For some time, the Makinsons have been aware of the importance of closing the generational gap in both the business and the industry, and they appreciate the value of training younger people in the correct and safe way.

“We knew there was a generational gap in the industry and also in our business. We have a number of employees facing retirement and when jobs become available, we have attracted younger people, but they don’t know our industry. In some cases, they have their tickets through working in the mines, but they don’t have general hire or civil construction experience,” she said.

“When I first came back to the business, I tried to set up an employee traineeship program to upskill our dogmen to get their crane and rigger tickets, but at the time, Coffs Harbour TAFE weren’t prepared to buy the module. We spent six to eight months trying get other companies, existing employees and young people on board, but to no avail.”

“We were approached by a local high school who had students with difficulties who didn’t want to be at school. We decided to take them on, two days a week, for work experience. Then, during last years’ CICA Conference in Melbourne, we were talking about the Crane Traineeship Program and I jumped at it believing it would be the best and right way to train people about the industry,” said Makinson.

Makinson soon learned that other CICA members had already adopted the program.

“Danny Adair mentioned he had people working in the program and I spoke to John March, the vice chair of CICA NSW, who said we needed 14 people signed up to the program before December; this was in October. I said I’d get the required signups and so I rang 15 crane companies and other people I knew. Between us alone, we recruited eight trainees, and with the other numbers generated elsewhere, the program was up and running” she said.

According to Makinson, there are numerous positives to the Traineeship program.

“Traineeships are a great way of combining employment and training to develop someone’s skills leading to a Certified Qualification and ongoing employment and they provide business owners with not only competent and employable candidates, but developed individuals with skills, experience and commitment to the industry,” she said.

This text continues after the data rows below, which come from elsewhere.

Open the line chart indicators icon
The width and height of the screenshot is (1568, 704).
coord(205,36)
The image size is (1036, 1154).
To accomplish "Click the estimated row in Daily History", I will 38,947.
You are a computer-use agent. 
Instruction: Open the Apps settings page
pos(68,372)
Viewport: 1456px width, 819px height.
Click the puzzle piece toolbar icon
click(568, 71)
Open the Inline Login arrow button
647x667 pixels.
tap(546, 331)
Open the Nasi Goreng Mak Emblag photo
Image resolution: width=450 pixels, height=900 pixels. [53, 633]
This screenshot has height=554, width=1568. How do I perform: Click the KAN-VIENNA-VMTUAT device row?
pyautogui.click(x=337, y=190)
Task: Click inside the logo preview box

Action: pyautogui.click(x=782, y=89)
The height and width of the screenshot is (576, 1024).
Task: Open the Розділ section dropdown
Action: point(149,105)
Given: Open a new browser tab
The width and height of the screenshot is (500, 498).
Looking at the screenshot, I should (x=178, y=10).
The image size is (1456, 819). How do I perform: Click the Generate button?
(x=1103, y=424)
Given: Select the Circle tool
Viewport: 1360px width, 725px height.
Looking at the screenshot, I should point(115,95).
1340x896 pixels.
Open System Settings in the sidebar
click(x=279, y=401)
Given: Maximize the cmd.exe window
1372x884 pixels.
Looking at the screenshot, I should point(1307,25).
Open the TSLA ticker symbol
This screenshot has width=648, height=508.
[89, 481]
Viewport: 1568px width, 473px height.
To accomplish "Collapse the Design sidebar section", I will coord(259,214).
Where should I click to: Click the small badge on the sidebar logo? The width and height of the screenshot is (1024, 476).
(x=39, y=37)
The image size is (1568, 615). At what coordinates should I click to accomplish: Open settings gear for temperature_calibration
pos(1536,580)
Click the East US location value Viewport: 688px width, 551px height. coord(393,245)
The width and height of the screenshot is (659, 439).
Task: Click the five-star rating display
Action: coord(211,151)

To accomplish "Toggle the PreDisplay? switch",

“As a partnership between employers, trainees and the Registered Training Organisation, individuals are able to earn money, learn skills and gain accredited qualifications at the same time.

“The program provides companies like ours with the opportunity to give something back to others with the confidence trainees are being taught the right behaviors and are gaining valuable experience in real work and industry environments. Hopefully, this provides a head start and a pathway to a lifelong career in the crane sector,” said Makinson.

The program ensures trainees are taught the latest knowledge and skills from qualified operators, riggers, doggers and associated trades, in the industries with federal government incentives available to assist throughout the course of the traineeship (eligibility criteria applies). Trainees finish with a nationally recognised qualification which will provide a competitive difference in the job market while learning in the workplace.

Since starting the traineeship program, Coff City Cranes has taken on trainees and they haven’t looked back.

“The program is exceeding our expectations. The kids love it, they are doing something they really enjoy, they’re enthusiastic and want to learn. They listen and the program is excellent in terms of learning the ‘right way’ regarding safe work practices. Some of our clients have been apprehensive learning a trainee will be working on their project, especially when it’s complicated like lifting tilt up panels, but after three days the client will be shaking the trainees hand impressed with their contribution and professionalism,” said Makinson.

“It’s also good for the older guys in our crew as they are encouraged to go back to basics as they teach the trainees. We find the senior guys can get a bit complacent when they’ve been doing a certain job a certain way for a long time. When they stop and explain what they are doing and why, it’s a good reminder for them.

“I think it is a very positive process for anyone in our industry. We’ve currently got four trainees in our program. We would have had five, but one was too young to start this year. He’s started his diesel mechanics apprenticeship and starts his crane traineeship next year,” she said.

“We’re happy with the way the program works. We’ve got one trainee who enjoys working in the office on the lift planning and spread sheets. The others are very motivated, and we don’t need to worry about their attitude, and they love the work. At the end of the day, it’s all about managing your employees as individuals. The program is working for us and our trainees are getting hands experience of our industry,” said Makinson.